In order to solve for Opt(n), we will need to find out the value for Opt(n-1) and the Opt() of all subsets of the first n-1 items. Thus, we will use a 2D array to store the values for the optimal value in the bag per weight per num items added for each subset. This is a version of the memoization we used in previous algorithms to allow us not to have to recalculate and help us easily make comparisons throughout the algorithm.
Chapter 7.1 Summary
This section deals with flow networks. These are networks that model traffic through “switches” passing from edge to edge. These are modeled by graphs with a few components: capacities on the edges, source nodes in the graph that generate traffic, sink nodes in the graph that absorb traffic, and the traffic itself which is transmitted across the edges. The graphs of this form are directed graphs represented by G = (V, E) as any other graph. However, this graph also has a single source node s and a single sink node t. The other nodes will be called internal nodes. An s-t flow is a function mapping each edge e in E to a nonnegative real number. The value f(e) represents the amount of flow carried by edge e. A value f(e) must satisfy the two values: 0≤f(e)≤ce and the sum of flow into e is equal to the sum of the flow out of e. The problem we will try to solve with this network flow model will be to find the arrangement of traffic that makes the most efficient use possible of a given set of capacities and flows.
The residual graph is a tool we will use to implement an algorithm to solve the maximum-flow problem. The residual graph contains the same nodes as our original graph but its edges are different. Each forward edge (u,v) has a capacity of ce - f(e) and then a backwards edge (v,u) is added so that we can “undo” this forward flow. The capacity of this backwards edge is f(e).
The augment function defined on page 342 traverses a path P turning it into a simple residual graph by decreasing the remaining capacity of each edge by bottleneck(P, f) and increasing the residual capacity by b. Proof 7.1 proves that the result of this augment function is a flow in G.

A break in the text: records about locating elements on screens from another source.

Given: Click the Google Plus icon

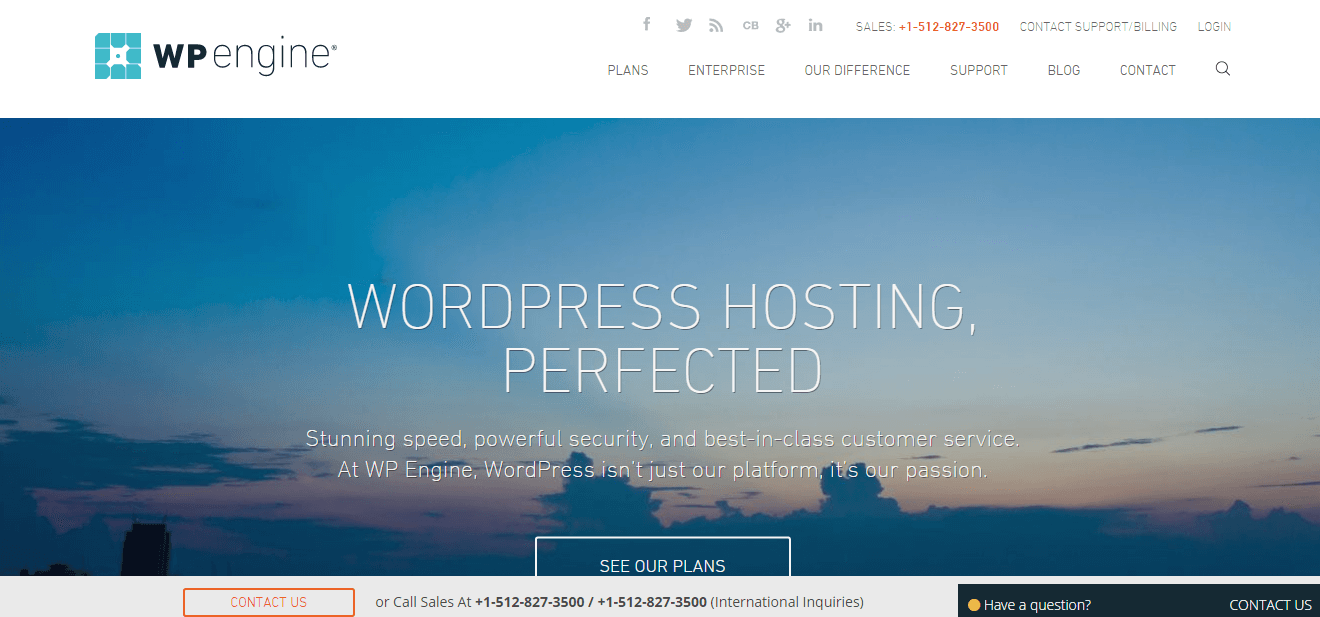Looking at the screenshot, I should (x=783, y=26).
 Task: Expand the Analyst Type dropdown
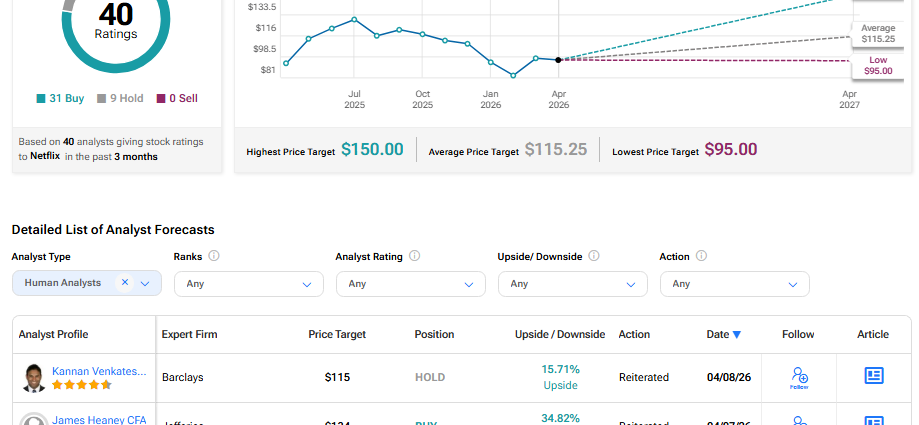146,284
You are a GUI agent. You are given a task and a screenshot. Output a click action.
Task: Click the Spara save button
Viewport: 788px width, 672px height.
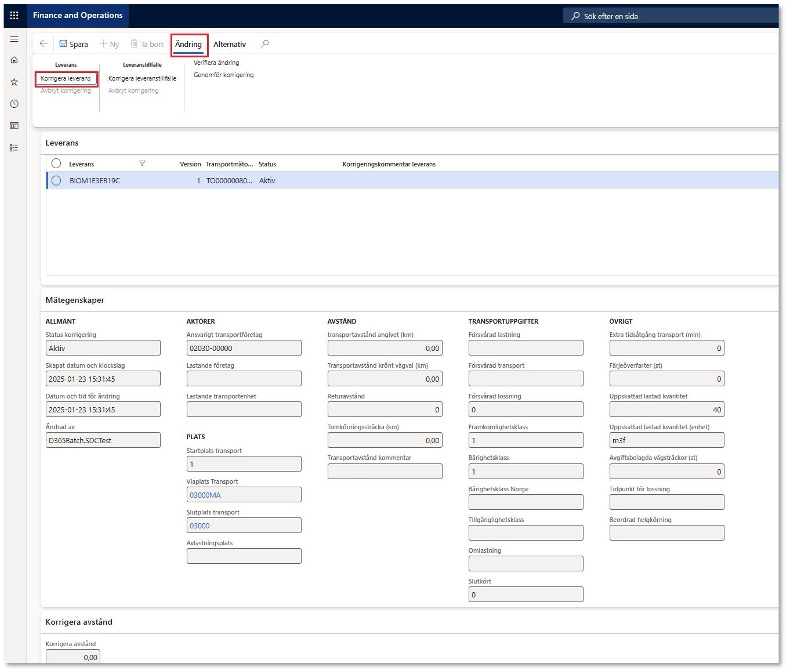(74, 44)
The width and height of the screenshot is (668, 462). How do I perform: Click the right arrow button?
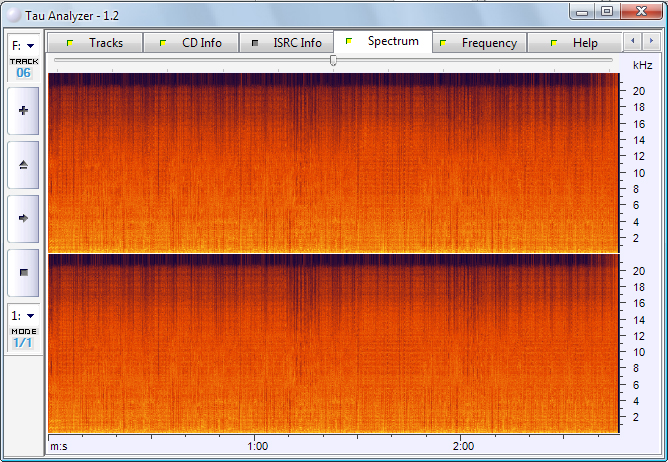tap(23, 218)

Then the Ford-Fulkerson Algorithm uses this augment function and creates an entire residual graph and then uses it to calculate the maximum flow. It does so by running the augment function on every s-t path in the residual graph.
Chapter 7.2 Summary
We will now use the fact that cuts provide very natural upper bounds on the values of flows. This is since the capacity of a cut (A,B) is the sum of capacities on all edges out of A. Then we will prove that v(f)= fout(A) - fin(A). The intuition is that fin(s) = 0 so v(f) = out(s) - in(s). Then either edge e has both ends in A, e has one end in and one end out of A, or e has neither ends in A. So f(e) either appears once in the sum with a + and once with a -, just once in the sum with a +, or just in the sum with a -. Thus, the sum of flow for edges in A is fout(A) - fin(A).
This helps us come to the conclusion that the maximum flow in the maximum-flow problem is equal to the minimum cut.